Required work. Continue the text on aquarium chillers, starting right after its last sentence.

Excerpt to read.
In a Deltec Eco chiller, the chilling effect is produced by forcing water from the aquarium to evaporate which draws heat from it, thereby cooling it down. This process  is much less energy intensive than refrigerant cooling and an Eco cooler system usually uses less than 10% of the electricity used by other chillers to achieve the same chilling effect.

Deltec Eco cooler aquarium chillers might be environmentally friendly and much cheaper to run than other coolers, but unfortunately they are also expensive to buy. They can often be a good investment in the long run but makes for a bigger initial investment.

Deltec Eco has aquarium chillers for both fresh and saltwater aquariums.

Coolworks – IceProbe Aquarium Chiller

The IceProbe chiller is an aquarium chiller produced by CoolWorks. It is designed to be fitted into sumps, overflows, prefilters, and aquarium walls. The IceProve chiller does not have a thermostat and chills as long as supplied with power. It is a cheap alternative for someone who wants to integrate aquarium chilling in a system they are building but don’t want to build their own DIY aquarium chiller. It is highly recommended to add a thermostat that regulates power supply to the IceProbe if building a setup using this chiller. CoolWorks also produce and sell a proportional temperature controllers designed to be used with this chiller.

The IceProbe chiller comes with a 150W effect and several units can be used to achieve better cooling effect in your setup.

Coolworks also produces the MikroChiller aquarium chiller, a smaller chiller designed to be used in nano tanks where it chills the water and increase water movement. It can bring down the temperature in a 10 gallon aquarium up to 4-6 degrees.

Supplied data.
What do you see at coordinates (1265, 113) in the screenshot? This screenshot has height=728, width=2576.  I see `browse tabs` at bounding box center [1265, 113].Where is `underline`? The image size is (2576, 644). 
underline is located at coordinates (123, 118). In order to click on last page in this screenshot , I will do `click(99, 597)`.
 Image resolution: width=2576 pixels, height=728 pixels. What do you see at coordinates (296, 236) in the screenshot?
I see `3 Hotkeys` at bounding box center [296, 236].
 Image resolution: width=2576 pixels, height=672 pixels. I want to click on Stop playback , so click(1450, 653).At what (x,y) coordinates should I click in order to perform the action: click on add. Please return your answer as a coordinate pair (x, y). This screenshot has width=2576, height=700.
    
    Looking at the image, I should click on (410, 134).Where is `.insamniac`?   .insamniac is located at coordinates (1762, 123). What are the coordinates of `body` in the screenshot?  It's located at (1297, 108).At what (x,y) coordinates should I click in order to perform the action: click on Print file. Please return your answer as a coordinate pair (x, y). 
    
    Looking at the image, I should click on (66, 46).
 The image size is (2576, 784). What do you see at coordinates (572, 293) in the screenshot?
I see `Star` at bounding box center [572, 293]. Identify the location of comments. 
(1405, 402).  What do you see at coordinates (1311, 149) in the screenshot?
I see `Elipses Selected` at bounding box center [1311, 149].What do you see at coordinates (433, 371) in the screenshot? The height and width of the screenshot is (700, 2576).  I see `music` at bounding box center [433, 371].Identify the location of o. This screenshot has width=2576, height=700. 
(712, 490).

Your response.
Oceanic Aquarium Chiller

Oceanic makes high quality aquarium chillers that by many are considered among the most silent of all chillers. They are not the cheapest brand out there but they often have a long lifespan and have very accurate thermostats that make Oceanic aquarium chillers a good choice when it is important to keep the aquarium temperature very stable. It is possible to connect a heater to Oceanic water chillers turning them into complete climate controls for your aquarium. On the negative side, Oceanic chillers tend to have a sort of plastic look and they are best hidden away in a (well ventilated) cabinet or similar as the LCD displays generate a lot of light. Oceanic is a well-established brand within the hobby the natural choice for many when they want to buy an aquarium chiller, but not a given choice as other individuals prefer other aquarium chiller brands.

TECO SeaChill Chillers

Teco was founded in 1969 and is another very popular aquarium chiller brand that is recommended by many. Chillers from Teco are known to work well and can reduce the temperature in an aquarium quickly. They will usually maintain the temperature stable in an aquarium within 1 degree Fahrenheit. Add-on heaters are available turning the chiller into a complete climate system for you aquarium. UV sterilizations units are also available for Teco SeaChill chillers.

These aquariums chillers are generally speaking running quietly but they are not the most silent aquarium chillers on the market. All Teco SeaChill aquarium chillers have LCD displays. They are very easy to connect and operate.

Many aquarists have told me that these are the best aquarium chillers on the market. I am not going to say that, just that it is a popular brand and a favorite for many. You always have to take your particular preferences into account.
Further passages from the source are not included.